#### What you will do:
Condense the paragraph of the philosophy text below that begins "Many philosophical ideas are difficult to disprove" into a short bulleted list that preserves its main facts.

Philosophy is no different - true proof cannot be obtained, as true fact cannot be affirmed, but disproof can be obtained quite easily. In this sense, philosophy and natural science are negative.

The reasons why philosophical consensus cannot be reached are thus: philosophical ideas are proposed and popularized without much evidence, and people have vastly different mindsets as a result of previous experience.

Many philosophical ideas are difficult to disprove, lying as they do outside the realm of natural science. An idea from pop culture, "we all are part of a computer program", is potentially falsifiable, yet currently cannot be disproven. Evidence for this theory may exist, such as the way universal expansion from a point (Big Bang Theory) parallels common procedural generation algorithms, but as it cannot be disproven yet (or possibly ever), it is not considered natural science.

#### Collected material:
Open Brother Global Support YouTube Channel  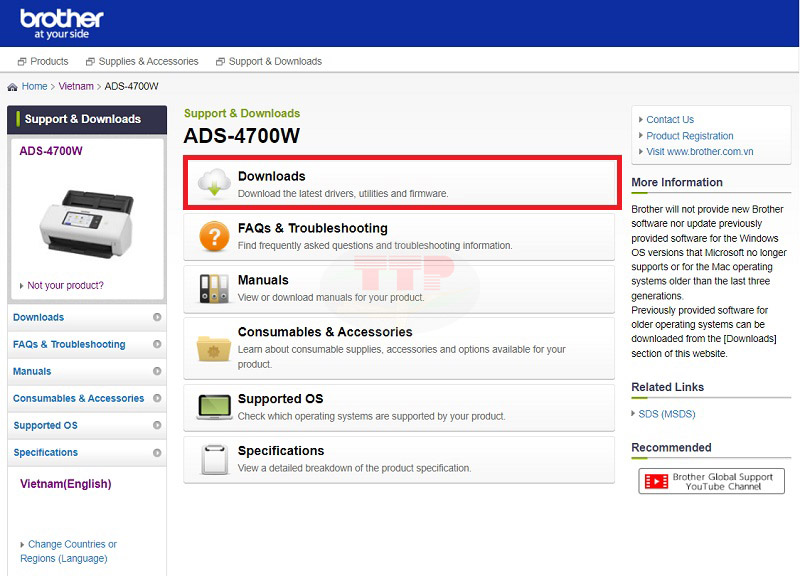click(711, 481)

#### The reply:
- Many philosophical ideas lie outside natural science, which makes them hard to disprove.
- The pop-culture idea that "we all are part of a computer program" is potentially falsifiable but cannot currently be disproven.
- Possible evidence exists: universal expansion from a point (Big Bang Theory) parallels common procedural generation algorithms.
- Because it cannot be disproven yet, and possibly never can be, it is not considered natural science.